Structure Properties
Structure Type | Standard SDMX Structural Metadata Artefact |
---|---|
Maintainable | Yes |
Identifiable | Yes |
Item Scheme | No |
SDMX Information Model Versions | 1.0, 2.0, 2.1 |
Concept ID | DSD |
Context within the SDMX 2.1 Information Model
The schematic illustrates the Data Structure Definition artefact within the SDMX 2.1 Information Model
Usage
Data Structure Definitions (DSDs) are used to describe the structure of datasets by specifying their constituent Components:
and optionally the Representation for each Component.

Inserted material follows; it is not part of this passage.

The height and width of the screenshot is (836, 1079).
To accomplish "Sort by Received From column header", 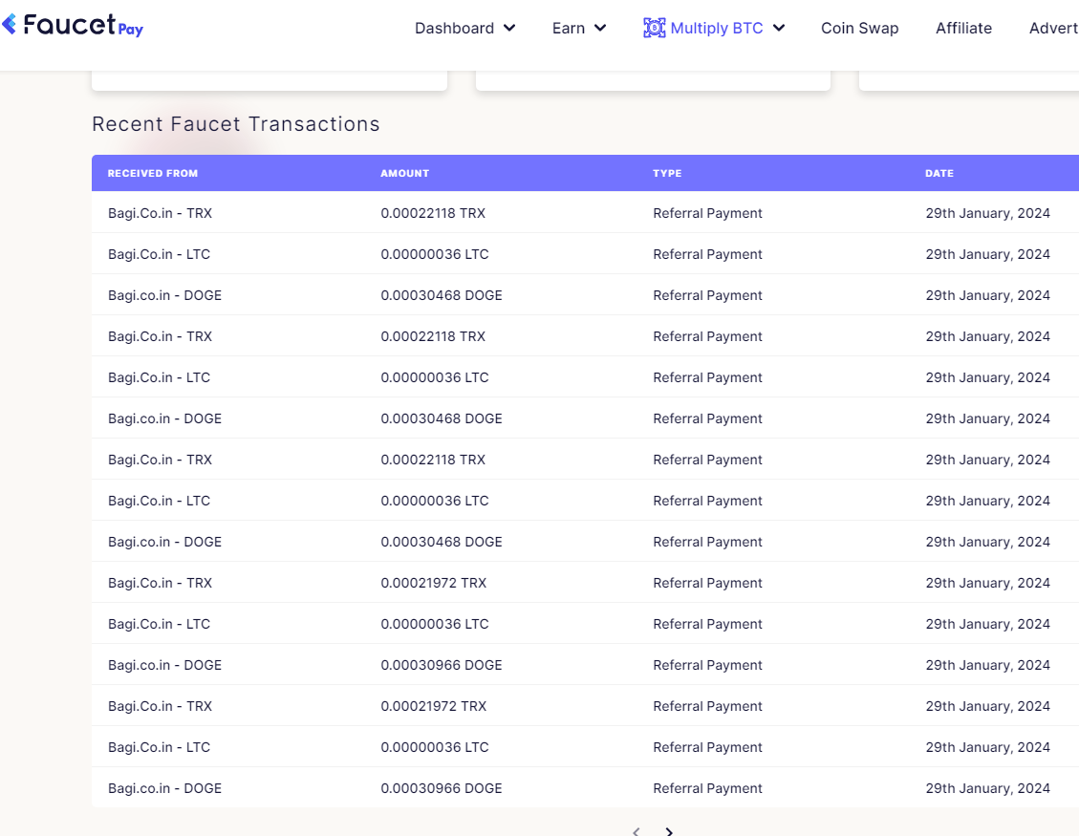I will (153, 173).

Each Dataflow references a single DSD which describes the structure of the dataset that the Dataflow represents.
Data Structure Components
The Role of Concepts In Defining a DSD's Components
Every Dimension, Attribute and Measure is described by a predefined Concept. Concepts have their own default Representation which can be overridden by defining a Local Representation for the Component in the DSD. That's particularly helpful when using some standard Concepts like the SDMX Cross Domain Concepts where the default Representation is 'String', but the Component needs to be Enumerated or have some use case specific restriction on what values are allowable.
Dimensions
A DSDs Dimensions are the minimal set of statistical concepts capable of uniquely identifying a specific series. For Time Series, the dimensions in combination with the Time Dimension, uniquely identify an Observation.
In this sense, the Dimensions of a dataset together form its primary key.

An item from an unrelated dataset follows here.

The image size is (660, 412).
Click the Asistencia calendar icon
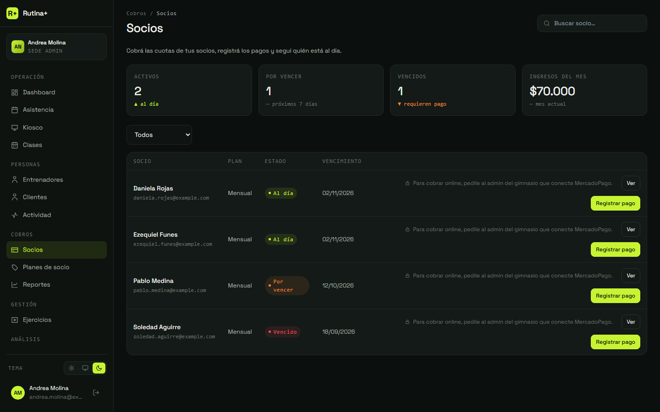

Ordering of Dimensions in a DSD
The Dimensions in a DSD have a defined order and together form the dataset's Series Key.
To illustrate the principle, below is a simple example DSD:
Position | Component Type | Component ID | Description |
---|---|---|---|
1 | Dimension | INDICATOR | Indicator |
2 | Dimension | REF_AREA | Reference Area |
3 | Dimension | FREQUENCY | Data Frequency |
n/a | Time Dimension | TIME_PERIOD | Observation Time |
n/a | Attribute | UNIT_MULT | Unit Multiplier e.g. tens, thousands, millions |
n/a | Attribute | Observation Status | Observation Status e.g. Estimated, Final |
n/a | Primary Measure | Observation Value | The observation value |
The Series Key is the concatenation of the Dimensions in the order specified in the DSD. So for this example, the Series Key is:
INDICATOR.REF_AREA.FREQUENCY
Attributes do not form part of the Series Key so have no explicit or implied ordering.
Primary Measure
All DSDs must have a Primary Measure Component, which is used for the observation value of the main variable being measured. Like all components, the Primary Measure must reference a Concept. For many series, the measure is numeric, but does not need to be so.
Time Dimension A Time Dimension is required for DSDs representing Time Series datasets. Again, the Time Dimension must reference a Concept which should have an appropriate time representation - typically Observational Time Period.